Strengths and limitations of the study

The study involved the analysis of nationally representative data, making it possible for the findings to be generalised at the national level. Further, using data from multiple countries helped to highlight differences and similarities in the effects of the various covariates on child linear growth outcomes between the countries included in the analysis. Another significant strength of this analysis is its focus on resources for positive linear growth of children living in poor households rather than treating poverty as risk factor for child growth deficiencies. A limitation worth mentioning is that the data used in the analysis are cross-sectional in nature and therefore no causality can be established between the predictor and outcome variables.
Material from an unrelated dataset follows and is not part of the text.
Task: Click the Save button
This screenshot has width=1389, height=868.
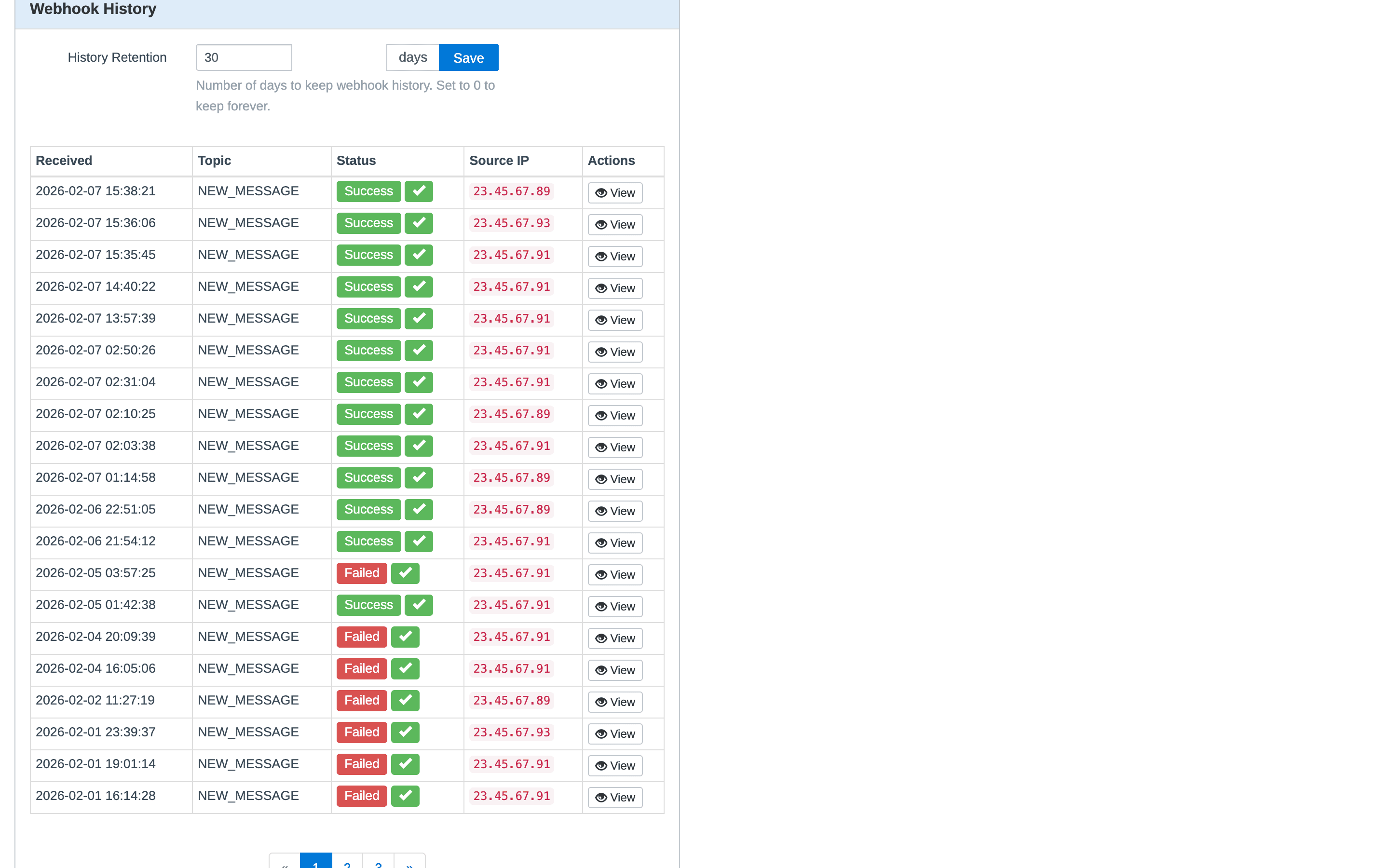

Hence the conclusions in the paper are interpreted in the context of associations between the predictor and the outcome variables. The use of quantitative data to investigate the PD approach may be a bit limiting as it would not be possible to explore all PD behaviours quantitatively. This limitation Notwithstanding, PD is a well-established concept, making it possible to explore the approach (PD) using quantitative data.

Conclusions

The study examined the effects of child, maternal, household, and community levels socio-demographic factors on better linear growth among children living in poor households in SSA. The results showed that the effects of socio-demographic factors on child linear growth vary across countries. Maternal education has a positive effect on better growth among children in all countries except Mozambique. Promoting girl child education in poor households may have a beneficial generational effect on child growth outcomes. A higher number of ANC visits has a significant positive effect on better child growth. Interventions to promote linear growth among children living in poverty should incorporate ANC as a critical intervention package.